Volume 546: debated on Tuesday 19 June 2012

Motion made, and Question proposed, That this House do now adjourn.—(Greg Hands.)

I asked for this debate to highlight how Southern Water is treating residents of Gatcombe and Chillerton, two of the many delightful villages in my beautiful constituency. I also want to draw attention to the lack of any affordable route to get the dispute that exists with a monopoly supplier considered independently. I have raised those matters with Ministers before, but it seems that they fall down a deep, dark hole somewhere between the Ministry of Justice as a legal issue, the Department for Business, Innovation and Skills as a consumer protection issue, and the Department for Environment, Food and Rural Affairs, which is responsible for the supply of water. My right hon. Friend the Minister may have drawn the short straw, but I am particularly grateful that he is here to pick up the baton.

Southern Water charges some residents of the villages and surrounding areas of Gatcombe and Chillerton full rates for the supply of their water. However, owing to a number of agreements, most notably the Seely agreement of 1907, many residents in the area are entitled to free water or reduced rates for their supply. They pay full rates for sewage and waste water disposal—that is not in dispute.

The 1907 agreement was made between Sir Charles Seely and Shanklin urban district council. The Seelys are an old and distinguished family. Sir Charles was a Liberal Unionist and then Liberal MP for Nottingham, and his second son, Jack, was the Member of Parliament for the Isle of Wight from 1900 until 1906, and again from 1923 to 1924. It is said that he was in South Africa fighting in the Boer war when he received a telegram from his mother telling him he had been elected. He sent a telegram back asking, “Which party?” In fact, he served as both a Conservative and a Liberal MP. It is tempting to think that he would be comfortable with the coalition Government we have today, but all hon.
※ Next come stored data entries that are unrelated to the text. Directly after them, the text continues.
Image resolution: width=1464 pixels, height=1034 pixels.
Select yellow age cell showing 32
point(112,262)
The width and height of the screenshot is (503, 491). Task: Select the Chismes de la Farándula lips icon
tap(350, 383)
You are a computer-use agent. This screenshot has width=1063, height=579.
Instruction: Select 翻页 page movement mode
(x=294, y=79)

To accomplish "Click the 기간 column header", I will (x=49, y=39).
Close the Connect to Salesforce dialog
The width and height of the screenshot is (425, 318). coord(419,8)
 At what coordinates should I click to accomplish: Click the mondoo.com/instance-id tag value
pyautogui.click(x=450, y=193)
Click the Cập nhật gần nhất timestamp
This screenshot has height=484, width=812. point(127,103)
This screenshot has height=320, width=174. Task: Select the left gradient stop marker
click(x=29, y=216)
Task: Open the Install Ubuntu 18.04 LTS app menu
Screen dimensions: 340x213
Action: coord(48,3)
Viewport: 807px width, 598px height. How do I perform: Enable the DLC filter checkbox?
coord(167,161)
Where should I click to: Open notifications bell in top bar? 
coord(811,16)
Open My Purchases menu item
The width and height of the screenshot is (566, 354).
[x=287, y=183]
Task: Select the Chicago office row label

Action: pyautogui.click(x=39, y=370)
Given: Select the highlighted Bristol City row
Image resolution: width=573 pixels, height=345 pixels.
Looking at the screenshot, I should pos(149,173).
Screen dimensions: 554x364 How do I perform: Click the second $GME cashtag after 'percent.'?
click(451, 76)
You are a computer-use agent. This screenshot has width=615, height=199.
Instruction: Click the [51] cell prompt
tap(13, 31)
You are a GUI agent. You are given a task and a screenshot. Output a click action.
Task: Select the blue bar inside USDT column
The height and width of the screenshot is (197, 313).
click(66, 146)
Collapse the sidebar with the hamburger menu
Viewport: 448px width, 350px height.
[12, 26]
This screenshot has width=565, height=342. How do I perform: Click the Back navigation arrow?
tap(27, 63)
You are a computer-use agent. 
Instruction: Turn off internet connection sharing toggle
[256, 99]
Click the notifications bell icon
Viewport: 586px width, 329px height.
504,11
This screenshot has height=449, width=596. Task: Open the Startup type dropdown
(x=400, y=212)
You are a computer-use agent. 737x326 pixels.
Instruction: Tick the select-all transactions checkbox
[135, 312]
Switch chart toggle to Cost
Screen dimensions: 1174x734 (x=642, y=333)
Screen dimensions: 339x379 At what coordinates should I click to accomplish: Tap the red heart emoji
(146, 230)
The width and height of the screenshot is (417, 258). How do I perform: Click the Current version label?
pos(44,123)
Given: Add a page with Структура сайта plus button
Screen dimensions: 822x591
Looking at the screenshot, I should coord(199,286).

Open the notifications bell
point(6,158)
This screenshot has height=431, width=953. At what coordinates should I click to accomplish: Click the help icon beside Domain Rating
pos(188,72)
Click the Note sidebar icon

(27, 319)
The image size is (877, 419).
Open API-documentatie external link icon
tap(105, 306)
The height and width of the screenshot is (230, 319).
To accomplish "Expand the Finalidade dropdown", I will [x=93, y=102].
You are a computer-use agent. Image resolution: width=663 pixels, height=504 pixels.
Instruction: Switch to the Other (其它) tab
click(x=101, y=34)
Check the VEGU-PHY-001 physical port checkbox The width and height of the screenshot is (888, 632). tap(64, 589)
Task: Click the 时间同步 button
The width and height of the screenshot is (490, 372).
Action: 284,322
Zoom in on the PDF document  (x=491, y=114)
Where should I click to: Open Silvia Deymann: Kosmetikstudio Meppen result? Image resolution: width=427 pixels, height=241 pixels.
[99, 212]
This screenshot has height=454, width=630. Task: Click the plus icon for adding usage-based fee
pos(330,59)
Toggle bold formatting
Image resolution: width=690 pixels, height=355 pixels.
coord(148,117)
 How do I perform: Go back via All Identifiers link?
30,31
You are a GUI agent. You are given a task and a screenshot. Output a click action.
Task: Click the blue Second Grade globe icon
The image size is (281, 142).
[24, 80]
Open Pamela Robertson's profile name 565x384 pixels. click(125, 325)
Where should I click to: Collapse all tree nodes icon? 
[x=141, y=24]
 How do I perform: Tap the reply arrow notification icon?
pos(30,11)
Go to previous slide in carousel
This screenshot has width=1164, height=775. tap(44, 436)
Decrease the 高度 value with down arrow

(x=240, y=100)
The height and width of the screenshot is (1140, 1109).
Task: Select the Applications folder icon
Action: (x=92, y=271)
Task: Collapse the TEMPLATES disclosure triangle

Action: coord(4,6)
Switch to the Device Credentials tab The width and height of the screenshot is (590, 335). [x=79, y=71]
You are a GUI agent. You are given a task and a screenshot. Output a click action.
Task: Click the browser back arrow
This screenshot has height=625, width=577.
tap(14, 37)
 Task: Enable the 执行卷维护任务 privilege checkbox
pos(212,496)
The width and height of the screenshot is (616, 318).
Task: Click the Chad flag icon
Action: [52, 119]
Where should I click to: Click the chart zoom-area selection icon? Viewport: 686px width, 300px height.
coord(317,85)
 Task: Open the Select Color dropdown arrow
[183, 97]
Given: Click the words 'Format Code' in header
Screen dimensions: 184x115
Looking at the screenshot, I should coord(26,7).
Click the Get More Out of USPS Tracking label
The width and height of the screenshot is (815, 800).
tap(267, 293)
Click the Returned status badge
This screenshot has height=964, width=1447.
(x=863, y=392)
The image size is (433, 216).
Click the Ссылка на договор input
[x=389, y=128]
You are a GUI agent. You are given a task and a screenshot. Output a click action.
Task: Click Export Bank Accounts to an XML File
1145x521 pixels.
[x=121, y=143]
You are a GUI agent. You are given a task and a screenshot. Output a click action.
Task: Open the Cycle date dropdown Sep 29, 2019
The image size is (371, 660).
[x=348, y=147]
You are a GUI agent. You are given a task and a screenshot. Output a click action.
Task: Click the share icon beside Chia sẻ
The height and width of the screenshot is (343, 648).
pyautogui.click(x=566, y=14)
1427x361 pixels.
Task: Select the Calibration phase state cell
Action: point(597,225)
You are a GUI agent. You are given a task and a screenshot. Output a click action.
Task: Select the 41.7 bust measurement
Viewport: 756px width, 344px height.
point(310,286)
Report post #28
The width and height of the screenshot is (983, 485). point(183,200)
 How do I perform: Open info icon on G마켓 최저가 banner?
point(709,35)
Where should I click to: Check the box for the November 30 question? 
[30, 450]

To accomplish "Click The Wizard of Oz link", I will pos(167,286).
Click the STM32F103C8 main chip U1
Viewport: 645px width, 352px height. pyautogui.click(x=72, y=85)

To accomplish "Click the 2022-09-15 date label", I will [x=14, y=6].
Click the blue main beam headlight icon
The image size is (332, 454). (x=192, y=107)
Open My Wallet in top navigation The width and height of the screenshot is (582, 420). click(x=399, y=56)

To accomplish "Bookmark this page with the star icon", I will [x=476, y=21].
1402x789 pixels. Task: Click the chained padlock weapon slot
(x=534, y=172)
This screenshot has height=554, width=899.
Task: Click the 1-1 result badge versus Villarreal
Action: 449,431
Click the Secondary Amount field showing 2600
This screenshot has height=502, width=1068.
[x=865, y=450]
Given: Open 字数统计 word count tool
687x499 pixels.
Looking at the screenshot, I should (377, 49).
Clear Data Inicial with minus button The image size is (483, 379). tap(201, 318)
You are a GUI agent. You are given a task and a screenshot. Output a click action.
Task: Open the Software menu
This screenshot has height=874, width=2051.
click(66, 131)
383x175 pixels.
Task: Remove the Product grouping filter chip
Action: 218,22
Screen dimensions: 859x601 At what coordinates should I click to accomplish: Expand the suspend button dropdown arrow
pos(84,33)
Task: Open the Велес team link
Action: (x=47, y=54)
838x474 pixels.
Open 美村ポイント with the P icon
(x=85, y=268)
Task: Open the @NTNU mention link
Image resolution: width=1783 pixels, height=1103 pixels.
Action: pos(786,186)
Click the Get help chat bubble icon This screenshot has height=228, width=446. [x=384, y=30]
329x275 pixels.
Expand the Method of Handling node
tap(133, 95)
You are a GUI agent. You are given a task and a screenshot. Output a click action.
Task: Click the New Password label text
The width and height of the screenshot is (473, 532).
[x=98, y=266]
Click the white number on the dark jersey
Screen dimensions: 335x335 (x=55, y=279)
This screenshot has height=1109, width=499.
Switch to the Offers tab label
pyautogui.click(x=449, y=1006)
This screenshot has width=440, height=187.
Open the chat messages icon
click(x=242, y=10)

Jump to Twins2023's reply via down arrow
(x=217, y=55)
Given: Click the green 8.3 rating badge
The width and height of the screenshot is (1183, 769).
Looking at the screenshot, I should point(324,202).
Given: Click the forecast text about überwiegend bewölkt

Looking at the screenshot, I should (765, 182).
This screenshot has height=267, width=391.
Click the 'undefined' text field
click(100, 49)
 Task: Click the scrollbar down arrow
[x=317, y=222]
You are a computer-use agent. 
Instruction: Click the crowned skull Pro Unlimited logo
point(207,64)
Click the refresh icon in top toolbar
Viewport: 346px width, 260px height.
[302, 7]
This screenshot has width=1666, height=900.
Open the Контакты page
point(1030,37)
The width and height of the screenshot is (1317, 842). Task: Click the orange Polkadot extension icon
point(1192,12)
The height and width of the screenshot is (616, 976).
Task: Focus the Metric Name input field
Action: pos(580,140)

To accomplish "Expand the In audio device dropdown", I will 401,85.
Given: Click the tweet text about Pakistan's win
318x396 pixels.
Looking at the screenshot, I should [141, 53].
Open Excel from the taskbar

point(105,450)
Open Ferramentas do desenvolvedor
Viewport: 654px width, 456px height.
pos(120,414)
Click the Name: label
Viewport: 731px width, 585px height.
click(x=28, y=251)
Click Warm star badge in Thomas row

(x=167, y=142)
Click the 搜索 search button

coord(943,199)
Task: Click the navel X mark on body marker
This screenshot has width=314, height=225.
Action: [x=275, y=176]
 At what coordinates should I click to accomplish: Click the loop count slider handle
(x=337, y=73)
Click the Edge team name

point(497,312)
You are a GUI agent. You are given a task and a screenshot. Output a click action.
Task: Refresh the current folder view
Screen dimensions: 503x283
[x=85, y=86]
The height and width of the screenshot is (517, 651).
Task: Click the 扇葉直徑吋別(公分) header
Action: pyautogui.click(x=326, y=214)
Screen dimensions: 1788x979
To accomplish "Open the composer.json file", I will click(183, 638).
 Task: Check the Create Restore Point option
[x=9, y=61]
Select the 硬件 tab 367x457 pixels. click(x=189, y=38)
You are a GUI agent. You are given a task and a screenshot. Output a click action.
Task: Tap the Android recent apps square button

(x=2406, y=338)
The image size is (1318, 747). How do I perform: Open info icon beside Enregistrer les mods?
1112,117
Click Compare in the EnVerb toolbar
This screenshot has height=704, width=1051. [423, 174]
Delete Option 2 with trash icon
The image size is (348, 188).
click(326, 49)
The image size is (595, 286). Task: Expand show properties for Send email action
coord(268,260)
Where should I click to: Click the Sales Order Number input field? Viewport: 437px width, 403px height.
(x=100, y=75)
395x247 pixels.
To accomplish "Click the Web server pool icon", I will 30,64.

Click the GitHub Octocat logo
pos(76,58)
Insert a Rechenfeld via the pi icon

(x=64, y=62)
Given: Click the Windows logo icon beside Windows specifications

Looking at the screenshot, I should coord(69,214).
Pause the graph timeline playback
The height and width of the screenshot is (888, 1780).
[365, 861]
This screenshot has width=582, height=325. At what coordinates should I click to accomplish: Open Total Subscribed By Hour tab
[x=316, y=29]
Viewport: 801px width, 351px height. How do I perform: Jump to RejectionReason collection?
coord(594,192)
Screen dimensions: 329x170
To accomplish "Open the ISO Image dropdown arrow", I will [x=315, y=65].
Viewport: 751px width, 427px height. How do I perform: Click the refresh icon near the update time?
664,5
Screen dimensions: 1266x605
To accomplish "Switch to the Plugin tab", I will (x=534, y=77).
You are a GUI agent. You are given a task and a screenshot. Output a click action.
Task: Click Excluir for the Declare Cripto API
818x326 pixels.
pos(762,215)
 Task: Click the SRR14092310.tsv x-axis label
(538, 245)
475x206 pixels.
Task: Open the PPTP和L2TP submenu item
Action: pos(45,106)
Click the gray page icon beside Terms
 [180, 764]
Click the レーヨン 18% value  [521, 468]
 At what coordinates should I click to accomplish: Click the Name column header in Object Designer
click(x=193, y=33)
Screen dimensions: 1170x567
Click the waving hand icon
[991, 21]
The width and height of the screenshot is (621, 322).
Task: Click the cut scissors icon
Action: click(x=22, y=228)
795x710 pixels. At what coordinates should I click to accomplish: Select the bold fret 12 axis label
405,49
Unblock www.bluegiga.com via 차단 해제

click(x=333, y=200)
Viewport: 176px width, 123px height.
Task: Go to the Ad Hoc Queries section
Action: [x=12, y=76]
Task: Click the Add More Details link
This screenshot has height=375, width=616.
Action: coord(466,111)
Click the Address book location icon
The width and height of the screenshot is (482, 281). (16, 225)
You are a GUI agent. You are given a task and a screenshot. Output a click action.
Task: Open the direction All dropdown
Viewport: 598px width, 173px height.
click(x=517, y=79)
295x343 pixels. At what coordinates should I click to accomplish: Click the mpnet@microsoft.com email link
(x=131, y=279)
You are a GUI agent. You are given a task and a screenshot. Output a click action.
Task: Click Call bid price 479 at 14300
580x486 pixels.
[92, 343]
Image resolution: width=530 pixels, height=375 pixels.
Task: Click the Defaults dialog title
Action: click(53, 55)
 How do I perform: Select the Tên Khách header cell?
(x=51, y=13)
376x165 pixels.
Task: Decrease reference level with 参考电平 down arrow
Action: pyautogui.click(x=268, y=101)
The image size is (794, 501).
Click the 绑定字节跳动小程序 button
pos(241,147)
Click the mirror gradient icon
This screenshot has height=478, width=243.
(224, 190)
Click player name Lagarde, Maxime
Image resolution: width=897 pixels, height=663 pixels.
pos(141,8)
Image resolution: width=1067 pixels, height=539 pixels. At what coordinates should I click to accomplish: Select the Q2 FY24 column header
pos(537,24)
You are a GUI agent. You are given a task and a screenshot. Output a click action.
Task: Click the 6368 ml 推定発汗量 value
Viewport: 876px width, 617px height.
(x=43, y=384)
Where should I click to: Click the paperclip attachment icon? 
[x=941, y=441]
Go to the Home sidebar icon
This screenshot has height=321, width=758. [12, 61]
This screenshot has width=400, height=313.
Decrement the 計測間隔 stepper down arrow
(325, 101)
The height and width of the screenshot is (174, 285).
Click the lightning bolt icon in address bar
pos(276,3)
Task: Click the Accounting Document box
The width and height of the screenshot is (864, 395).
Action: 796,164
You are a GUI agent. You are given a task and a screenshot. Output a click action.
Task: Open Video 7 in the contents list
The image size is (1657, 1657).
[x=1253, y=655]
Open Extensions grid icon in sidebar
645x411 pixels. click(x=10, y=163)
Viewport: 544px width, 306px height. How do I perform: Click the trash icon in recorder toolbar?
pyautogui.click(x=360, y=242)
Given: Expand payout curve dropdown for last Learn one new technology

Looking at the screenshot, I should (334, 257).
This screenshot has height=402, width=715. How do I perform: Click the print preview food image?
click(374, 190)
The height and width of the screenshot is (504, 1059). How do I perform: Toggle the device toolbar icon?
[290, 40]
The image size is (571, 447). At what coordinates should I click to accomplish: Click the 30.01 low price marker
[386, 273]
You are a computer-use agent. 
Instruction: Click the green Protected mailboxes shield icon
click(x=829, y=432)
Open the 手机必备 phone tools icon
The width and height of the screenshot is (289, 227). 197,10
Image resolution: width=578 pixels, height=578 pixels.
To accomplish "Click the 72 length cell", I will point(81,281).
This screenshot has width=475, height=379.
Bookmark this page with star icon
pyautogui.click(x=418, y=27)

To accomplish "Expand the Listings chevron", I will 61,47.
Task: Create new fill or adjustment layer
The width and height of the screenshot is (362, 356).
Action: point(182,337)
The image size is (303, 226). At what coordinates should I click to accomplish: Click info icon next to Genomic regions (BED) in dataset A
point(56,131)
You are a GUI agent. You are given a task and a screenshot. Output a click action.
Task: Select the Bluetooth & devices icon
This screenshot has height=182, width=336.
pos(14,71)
Members know that the Liberals were a very different proposition from today’s Liberal Democrats.

The 1907 Seely agreement permitted Shanklin urban district council to install and maintain waterworks on privately owned land in Chillerton. In return, villagers living on that land were to receive a water supply either free or at a preferential rate, depending on where they lived. The arrangement was to continue for 999 years.

Such a clause would be typical of the Seelys. They were a philanthropic family who did many good works for the island and islanders. Southern Water is the successor in title to that agreement and bound by its terms—or at least it should be. Southern Water claims that the 1907 agreement has “run its course” and that people who live on that land today are not entitled to any discount on their water supply. In fact, some properties currently receive free water, some pay a reduced rate and others get no reduction at all. There appears to be no rhyme or reason as to who pays what.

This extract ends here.